Available data =
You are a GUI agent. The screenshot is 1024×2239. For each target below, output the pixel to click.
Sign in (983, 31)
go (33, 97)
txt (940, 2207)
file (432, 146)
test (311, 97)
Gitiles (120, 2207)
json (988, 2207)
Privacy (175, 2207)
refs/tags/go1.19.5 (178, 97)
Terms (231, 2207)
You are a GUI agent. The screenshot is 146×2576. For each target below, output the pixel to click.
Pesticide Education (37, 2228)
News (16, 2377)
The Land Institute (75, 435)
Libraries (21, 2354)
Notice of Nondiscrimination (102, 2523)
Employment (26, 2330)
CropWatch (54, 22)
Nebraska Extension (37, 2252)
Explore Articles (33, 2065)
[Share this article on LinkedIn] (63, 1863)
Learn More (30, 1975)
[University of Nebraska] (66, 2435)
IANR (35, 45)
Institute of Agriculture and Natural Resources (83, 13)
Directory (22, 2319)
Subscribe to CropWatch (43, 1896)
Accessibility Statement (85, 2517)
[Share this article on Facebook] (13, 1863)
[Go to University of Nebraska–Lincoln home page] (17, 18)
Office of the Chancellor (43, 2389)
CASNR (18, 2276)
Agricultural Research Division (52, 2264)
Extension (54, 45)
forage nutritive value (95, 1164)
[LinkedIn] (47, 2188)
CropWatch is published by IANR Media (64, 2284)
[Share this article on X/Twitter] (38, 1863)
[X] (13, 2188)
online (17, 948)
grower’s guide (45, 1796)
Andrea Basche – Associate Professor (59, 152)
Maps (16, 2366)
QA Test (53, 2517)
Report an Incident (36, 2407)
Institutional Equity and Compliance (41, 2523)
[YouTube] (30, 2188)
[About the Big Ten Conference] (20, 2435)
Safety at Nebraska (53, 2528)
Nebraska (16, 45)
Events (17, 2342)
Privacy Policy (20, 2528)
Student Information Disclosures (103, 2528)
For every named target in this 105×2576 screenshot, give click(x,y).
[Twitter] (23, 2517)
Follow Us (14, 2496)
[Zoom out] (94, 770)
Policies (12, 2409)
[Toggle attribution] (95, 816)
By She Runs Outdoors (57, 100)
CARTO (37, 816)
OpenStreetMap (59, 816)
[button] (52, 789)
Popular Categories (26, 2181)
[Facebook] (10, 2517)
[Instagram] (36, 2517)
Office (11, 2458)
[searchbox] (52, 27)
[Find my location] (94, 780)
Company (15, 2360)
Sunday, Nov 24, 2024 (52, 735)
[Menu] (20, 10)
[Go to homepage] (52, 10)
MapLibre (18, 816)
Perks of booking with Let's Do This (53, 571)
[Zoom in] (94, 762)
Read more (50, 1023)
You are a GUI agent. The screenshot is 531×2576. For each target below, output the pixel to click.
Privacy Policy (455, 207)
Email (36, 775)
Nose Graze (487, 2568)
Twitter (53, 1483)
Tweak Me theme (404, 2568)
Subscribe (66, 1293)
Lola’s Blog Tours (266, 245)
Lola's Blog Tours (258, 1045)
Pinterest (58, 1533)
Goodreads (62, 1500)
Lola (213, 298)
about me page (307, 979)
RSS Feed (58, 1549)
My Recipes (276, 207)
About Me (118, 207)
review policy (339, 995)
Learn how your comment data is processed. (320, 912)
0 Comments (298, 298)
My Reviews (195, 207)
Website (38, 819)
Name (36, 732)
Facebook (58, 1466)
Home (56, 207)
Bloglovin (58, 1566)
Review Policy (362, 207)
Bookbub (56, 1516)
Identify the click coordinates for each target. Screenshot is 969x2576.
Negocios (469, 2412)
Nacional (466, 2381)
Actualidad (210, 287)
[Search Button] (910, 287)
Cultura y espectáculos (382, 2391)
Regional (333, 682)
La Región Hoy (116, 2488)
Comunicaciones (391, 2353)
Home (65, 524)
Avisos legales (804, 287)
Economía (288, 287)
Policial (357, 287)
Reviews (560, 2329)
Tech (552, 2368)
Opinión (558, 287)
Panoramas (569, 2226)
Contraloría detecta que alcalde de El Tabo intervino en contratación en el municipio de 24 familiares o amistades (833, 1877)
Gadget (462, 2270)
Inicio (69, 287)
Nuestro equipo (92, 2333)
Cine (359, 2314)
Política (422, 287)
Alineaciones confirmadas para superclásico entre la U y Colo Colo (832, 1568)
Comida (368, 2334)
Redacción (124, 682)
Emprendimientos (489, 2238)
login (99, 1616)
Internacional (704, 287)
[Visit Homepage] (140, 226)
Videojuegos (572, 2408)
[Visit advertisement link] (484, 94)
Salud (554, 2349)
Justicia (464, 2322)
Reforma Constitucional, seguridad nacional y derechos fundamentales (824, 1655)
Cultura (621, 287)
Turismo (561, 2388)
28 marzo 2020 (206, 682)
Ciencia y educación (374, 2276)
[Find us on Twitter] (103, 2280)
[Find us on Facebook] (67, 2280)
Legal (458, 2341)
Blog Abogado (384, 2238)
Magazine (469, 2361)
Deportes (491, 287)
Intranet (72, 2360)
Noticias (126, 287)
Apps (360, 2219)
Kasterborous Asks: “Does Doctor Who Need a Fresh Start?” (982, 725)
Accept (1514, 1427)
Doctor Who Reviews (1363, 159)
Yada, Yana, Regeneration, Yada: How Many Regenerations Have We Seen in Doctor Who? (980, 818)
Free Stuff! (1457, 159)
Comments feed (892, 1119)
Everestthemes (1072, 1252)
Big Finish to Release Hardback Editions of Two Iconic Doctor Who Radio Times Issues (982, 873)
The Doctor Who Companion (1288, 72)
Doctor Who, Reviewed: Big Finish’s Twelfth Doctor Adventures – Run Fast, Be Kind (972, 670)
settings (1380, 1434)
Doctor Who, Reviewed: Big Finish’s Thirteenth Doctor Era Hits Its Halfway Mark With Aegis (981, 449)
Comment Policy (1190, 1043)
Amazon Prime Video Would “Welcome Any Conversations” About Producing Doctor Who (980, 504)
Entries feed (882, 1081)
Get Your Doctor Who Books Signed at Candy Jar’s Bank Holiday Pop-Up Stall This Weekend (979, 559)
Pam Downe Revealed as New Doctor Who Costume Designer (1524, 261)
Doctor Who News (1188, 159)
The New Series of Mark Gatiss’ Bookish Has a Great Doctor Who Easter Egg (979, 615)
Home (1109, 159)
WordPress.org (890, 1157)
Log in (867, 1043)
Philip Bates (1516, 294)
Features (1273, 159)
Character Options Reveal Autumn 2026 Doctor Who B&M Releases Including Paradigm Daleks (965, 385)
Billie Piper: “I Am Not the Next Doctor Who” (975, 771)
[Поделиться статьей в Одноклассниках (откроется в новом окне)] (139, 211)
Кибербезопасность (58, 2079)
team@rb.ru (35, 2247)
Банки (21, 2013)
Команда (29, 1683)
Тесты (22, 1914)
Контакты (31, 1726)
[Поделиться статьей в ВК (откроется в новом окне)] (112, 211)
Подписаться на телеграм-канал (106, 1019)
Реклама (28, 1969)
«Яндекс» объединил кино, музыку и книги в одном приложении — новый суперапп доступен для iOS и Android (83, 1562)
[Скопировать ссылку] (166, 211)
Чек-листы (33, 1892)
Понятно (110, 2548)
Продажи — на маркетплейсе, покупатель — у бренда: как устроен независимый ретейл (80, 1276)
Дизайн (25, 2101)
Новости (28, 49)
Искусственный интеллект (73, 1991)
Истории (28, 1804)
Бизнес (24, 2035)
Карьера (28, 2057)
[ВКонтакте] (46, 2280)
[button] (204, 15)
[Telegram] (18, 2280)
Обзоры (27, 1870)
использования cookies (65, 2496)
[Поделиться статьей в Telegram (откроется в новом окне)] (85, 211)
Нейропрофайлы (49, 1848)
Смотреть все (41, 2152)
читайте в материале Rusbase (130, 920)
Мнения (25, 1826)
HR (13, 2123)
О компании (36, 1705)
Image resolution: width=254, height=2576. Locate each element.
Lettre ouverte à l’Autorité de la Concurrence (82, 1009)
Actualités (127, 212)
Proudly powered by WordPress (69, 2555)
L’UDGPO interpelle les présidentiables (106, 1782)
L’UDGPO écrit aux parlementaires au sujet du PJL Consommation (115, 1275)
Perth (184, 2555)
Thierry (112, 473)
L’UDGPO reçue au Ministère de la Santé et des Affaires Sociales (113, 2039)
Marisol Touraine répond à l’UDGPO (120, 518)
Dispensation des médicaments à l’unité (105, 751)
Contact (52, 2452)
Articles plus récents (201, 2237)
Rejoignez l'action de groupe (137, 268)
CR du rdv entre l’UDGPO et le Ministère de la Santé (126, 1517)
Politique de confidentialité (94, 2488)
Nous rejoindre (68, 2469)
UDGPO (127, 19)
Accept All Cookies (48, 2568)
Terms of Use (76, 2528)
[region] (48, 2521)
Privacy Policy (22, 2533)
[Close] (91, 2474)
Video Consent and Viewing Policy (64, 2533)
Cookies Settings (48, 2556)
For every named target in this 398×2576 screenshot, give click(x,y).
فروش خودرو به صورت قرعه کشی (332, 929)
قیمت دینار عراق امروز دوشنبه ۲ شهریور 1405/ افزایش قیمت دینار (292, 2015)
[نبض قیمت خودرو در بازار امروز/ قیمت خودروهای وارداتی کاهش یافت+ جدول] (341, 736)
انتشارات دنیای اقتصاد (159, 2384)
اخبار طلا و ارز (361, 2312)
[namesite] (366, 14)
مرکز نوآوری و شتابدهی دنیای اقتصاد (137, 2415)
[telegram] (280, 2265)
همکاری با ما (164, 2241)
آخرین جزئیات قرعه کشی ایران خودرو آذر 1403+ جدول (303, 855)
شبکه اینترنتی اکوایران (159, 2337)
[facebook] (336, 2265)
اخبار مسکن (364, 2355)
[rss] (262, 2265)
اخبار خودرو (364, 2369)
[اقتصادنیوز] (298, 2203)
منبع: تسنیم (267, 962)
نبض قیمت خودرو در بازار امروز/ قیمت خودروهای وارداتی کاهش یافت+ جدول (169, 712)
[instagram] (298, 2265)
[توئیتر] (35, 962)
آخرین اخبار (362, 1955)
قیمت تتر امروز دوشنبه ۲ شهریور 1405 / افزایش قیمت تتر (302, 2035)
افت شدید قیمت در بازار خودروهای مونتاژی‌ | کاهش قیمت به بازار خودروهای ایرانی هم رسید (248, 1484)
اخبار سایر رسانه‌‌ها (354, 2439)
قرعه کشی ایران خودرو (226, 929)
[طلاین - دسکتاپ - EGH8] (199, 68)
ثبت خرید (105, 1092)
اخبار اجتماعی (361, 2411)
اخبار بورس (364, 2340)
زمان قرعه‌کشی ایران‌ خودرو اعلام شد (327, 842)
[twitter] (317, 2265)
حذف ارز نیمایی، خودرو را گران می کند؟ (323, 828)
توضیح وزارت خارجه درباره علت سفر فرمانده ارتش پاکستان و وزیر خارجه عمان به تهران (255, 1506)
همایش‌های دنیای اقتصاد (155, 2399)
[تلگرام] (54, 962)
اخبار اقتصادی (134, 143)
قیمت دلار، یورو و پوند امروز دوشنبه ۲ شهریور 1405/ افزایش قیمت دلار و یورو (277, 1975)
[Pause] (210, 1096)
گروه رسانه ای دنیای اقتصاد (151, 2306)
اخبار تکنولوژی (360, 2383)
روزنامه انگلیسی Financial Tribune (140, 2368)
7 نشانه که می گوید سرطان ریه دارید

What the exercise asks =
Working from the data above, extract solely the lines from the one containing "[ВКонтакте] (46, 2280)" through the one containing "قیمت دینار عراق", exactly as they appear, both included.

Answer area =
[ВКонтакте] (46, 2280)
[button] (204, 15)
[Telegram] (18, 2280)
Обзоры (27, 1870)
использования cookies (65, 2496)
[Поделиться статьей в Telegram (откроется в новом окне)] (85, 211)
Нейропрофайлы (49, 1848)
Смотреть все (41, 2152)
читайте в материале Rusbase (130, 920)
Мнения (25, 1826)
HR (13, 2123)
О компании (36, 1705)
Image resolution: width=254, height=2576. Locate each element.
Lettre ouverte à l’Autorité de la Concurrence (82, 1009)
Actualités (127, 212)
Proudly powered by WordPress (69, 2555)
L’UDGPO interpelle les présidentiables (106, 1782)
L’UDGPO écrit aux parlementaires au sujet du PJL Consommation (115, 1275)
Perth (184, 2555)
Thierry (112, 473)
L’UDGPO reçue au Ministère de la Santé et des Affaires Sociales (113, 2039)
Marisol Touraine répond à l’UDGPO (120, 518)
Dispensation des médicaments à l’unité (105, 751)
Contact (52, 2452)
Articles plus récents (201, 2237)
Rejoignez l'action de groupe (137, 268)
CR du rdv entre l’UDGPO et le Ministère de la Santé (126, 1517)
Politique de confidentialité (94, 2488)
Nous rejoindre (68, 2469)
UDGPO (127, 19)
Accept All Cookies (48, 2568)
Terms of Use (76, 2528)
[region] (48, 2521)
Privacy Policy (22, 2533)
[Close] (91, 2474)
Video Consent and Viewing Policy (64, 2533)
Cookies Settings (48, 2556)
For every named target in this 398×2576 screenshot, give click(x,y).
فروش خودرو به صورت قرعه کشی (332, 929)
قیمت دینار عراق امروز دوشنبه ۲ شهریور 1405/ افزایش قیمت دینار (292, 2015)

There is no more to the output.